Europe's wake-up call to avoid 'slow agony' of decline
Europe must make radical reforms and ramp up investment to catch up with the United States or face a painful decline: that is the message of a report by former European Central Bank chief Mario Draghi that EU leaders will debate on Friday.
Draghi identified the smorgasbord of challenges that the European Union faces: sluggish economic growth, a slowdown in productivity, low innovation and rising dependencies on other countries for critical raw materials, including China.
Of particular concern for Draghi in his 400-page report published in September is the widening gap between the United States and Europe in terms of economic output, innovation and more.
The Italian ex-premier called for "a new industrial strategy for Europe", with extra investment of up to 800 billion euros ($863 billion) a year and drastic policy changes.
For Draghi, his report is the antidote to avoid a "slow agony" of decline for Europe.
Here are some of Draghi's recommendations:
New trade era
Draghi warns Europe the world is entering a new era of trade policy to which the bloc is "already adapting" but he warned against "the pitfalls of protectionism".
That warning came even before Donald Trump won back the White House.
The EU has new tools to tackle thorny trade issues -- heeding the lessons of Trump's first term that began in 2017 -- but Draghi said their use "should be pragmatic and aligned with the overarching goal of raising the EU's productivity growth".

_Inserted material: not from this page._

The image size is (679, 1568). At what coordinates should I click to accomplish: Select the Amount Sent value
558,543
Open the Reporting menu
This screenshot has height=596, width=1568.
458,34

Draghi urges Brussels to take a cautious "case-by-case" approach and deploy "defensive trade measures" to create a level playing field and secure critical supply chains.
Mind the innovation gap
One word which frequently pops up in the report is innovation, with Draghi especially pushing for Europe to close "the innovation gap" with the United States and China.
But innovation in the tech sector requires a lot of money, meaning only the largest companies can afford to take the necessary risks to innovate.
Draghi's answer? Europe should look at mergers between companies in a different way and "assess how the proposed concentration will affect future innovation potential".
But in return, companies merging together must commit to investment that the EU would monitor to "prevent improper uses" of the "innovation defence".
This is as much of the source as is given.